Cel zadania. Proszę zmienić w tekście o pracy polskich nauczycieli w Niemczech „germanistka” na „polonistka” i ponownie podać jego fragment, zaczynając od „Jest praca dla”, a kończąc na „gwarantuje Karta nauczyciela.”.

Jest praca dla polskich nauczycieli. W Niemczech

Archiwum prywatne
Emilia Strzałek z Izbicka od czterech lat jest nauczycielką w szkole podstawowej w Görlitz. - Na Opolszczyźnie zamykają szkoły, a nam tu stale trąbią o braku nauczycieli - mówi germanistka. Na zdjęciu ze swoją niemiecką klasą.
Emilia Strzałek z Izbicka od czterech lat jest nauczycielką w szkole podstawowej w Görlitz. - Na Opolszczyźnie zamykają szkoły, a nam tu stale trąbią o braku nauczycieli - mówi germanistka. Na zdjęciu ze swoją niemiecką klasą. Archiwum prywatne
Z powodu niżu demograficznego opolscy nauczyciele tracą pracę. Setki wolnych etatów są za to za granicą.

Pod lupą

Pod lupą

Nauczyciel w Niemczech zarabia więcej, ale nie może liczyć na takie przywileje, jakie w Polsce gwarantuje Karta nauczyciela.

Pensum - w Niemczech to 28 godzin lekcyjnych (w Polsce 18).
Pensja - początkujący nauczyciel w Niemczech zarabia około 2000 euro brutto, w Polsce nauczyciel stażysta 2717 zł brutto. Nauczyciel dyplomowany zarabia w Polsce około 5000 zł, w Niemczech górna granica nauczycielskiej pensji to 6243 euro.
Urlop - w Niemczech 35 dni do wybrania tylko w czasie ferii. W Polsce 35 dni urlopu jest tylko w placówkach, w których nie ma ferii (np. przedszkola), w szkołach nauczyciele mają wolne razem z uczniami.

Materiał źródłowy.

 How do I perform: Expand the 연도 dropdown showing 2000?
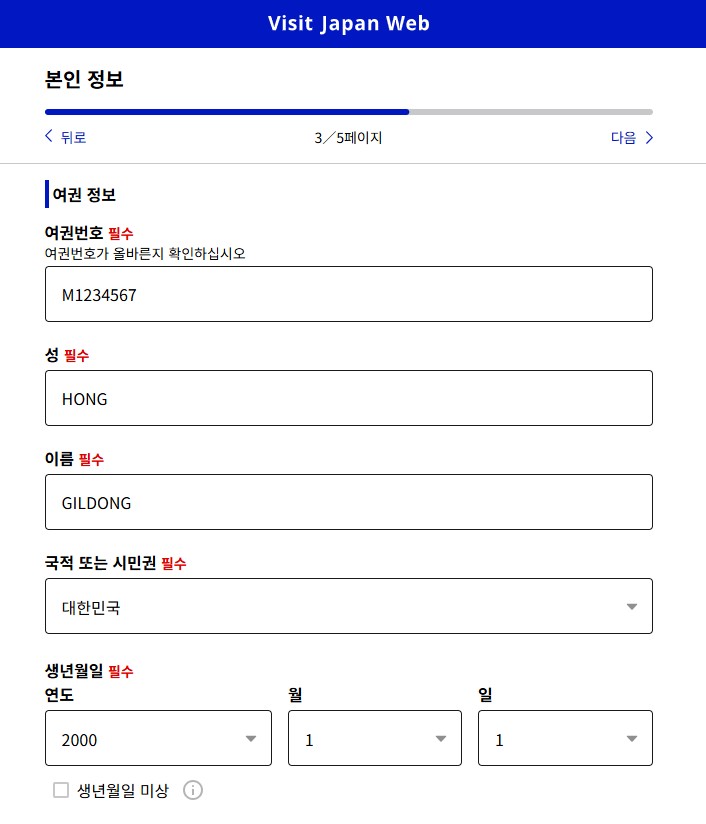pos(158,738)
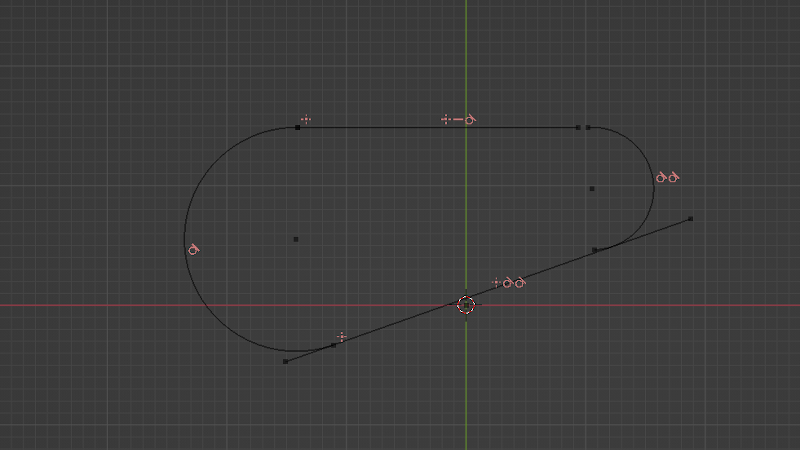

Rozwiązanie pisemne.
Jest praca dla polskich nauczycieli. W Niemczech

Archiwum prywatne
Emilia Strzałek z Izbicka od czterech lat jest nauczycielką w szkole podstawowej w Görlitz. - Na Opolszczyźnie zamykają szkoły, a nam tu stale trąbią o braku nauczycieli - mówi polonistka. Na zdjęciu ze swoją niemiecką klasą.
Emilia Strzałek z Izbicka od czterech lat jest nauczycielką w szkole podstawowej w Görlitz. - Na Opolszczyźnie zamykają szkoły, a nam tu stale trąbią o braku nauczycieli - mówi polonistka. Na zdjęciu ze swoją niemiecką klasą. Archiwum prywatne
Z powodu niżu demograficznego opolscy nauczyciele tracą pracę. Setki wolnych etatów są za to za granicą.

Pod lupą

Pod lupą

Nauczyciel w Niemczech zarabia więcej, ale nie może liczyć na takie przywileje, jakie w Polsce gwarantuje Karta nauczyciela.